TASK BRIEF -
Word for word, set down every line of the entries below from the line with "This screenshot has height=409, width=1024." to the line with "The height and width of the screenshot is (840, 1412).", including both, and no other line.

DATA -
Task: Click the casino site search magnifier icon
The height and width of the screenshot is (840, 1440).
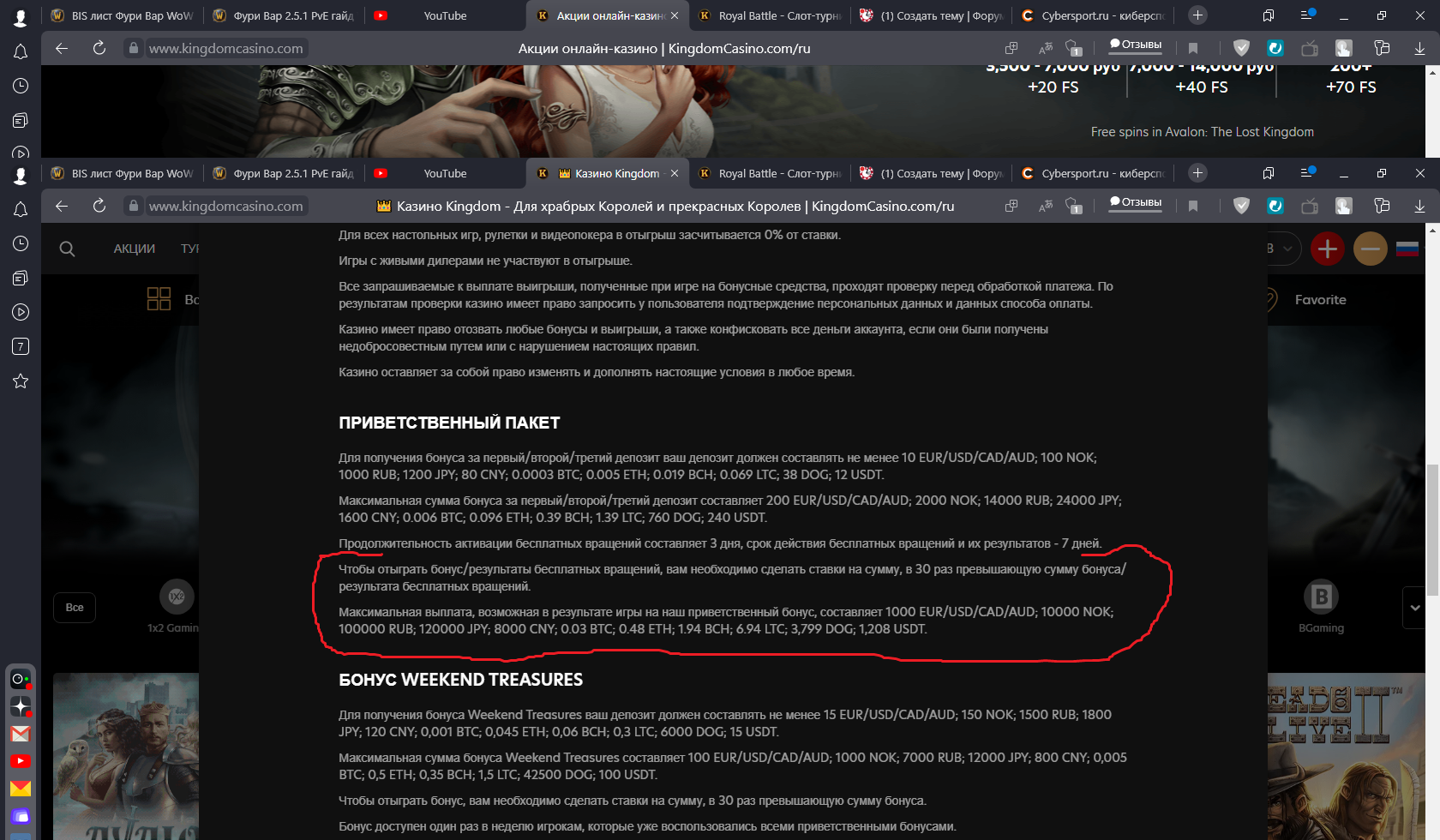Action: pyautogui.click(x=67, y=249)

--

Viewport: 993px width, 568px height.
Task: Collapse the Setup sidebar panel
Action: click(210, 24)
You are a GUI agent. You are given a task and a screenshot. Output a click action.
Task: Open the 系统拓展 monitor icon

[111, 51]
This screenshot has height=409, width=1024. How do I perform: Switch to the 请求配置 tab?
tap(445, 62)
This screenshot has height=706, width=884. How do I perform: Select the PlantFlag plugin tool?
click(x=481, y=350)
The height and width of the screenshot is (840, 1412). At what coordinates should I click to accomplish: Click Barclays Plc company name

THE ANSWER -
This screenshot has height=409, width=1024. How do I perform: Switch to the 请求配置 tab?
tap(445, 62)
This screenshot has height=706, width=884. How do I perform: Select the PlantFlag plugin tool?
click(x=481, y=350)
The height and width of the screenshot is (840, 1412). At what coordinates should I click to accomplish: Click Barclays Plc company name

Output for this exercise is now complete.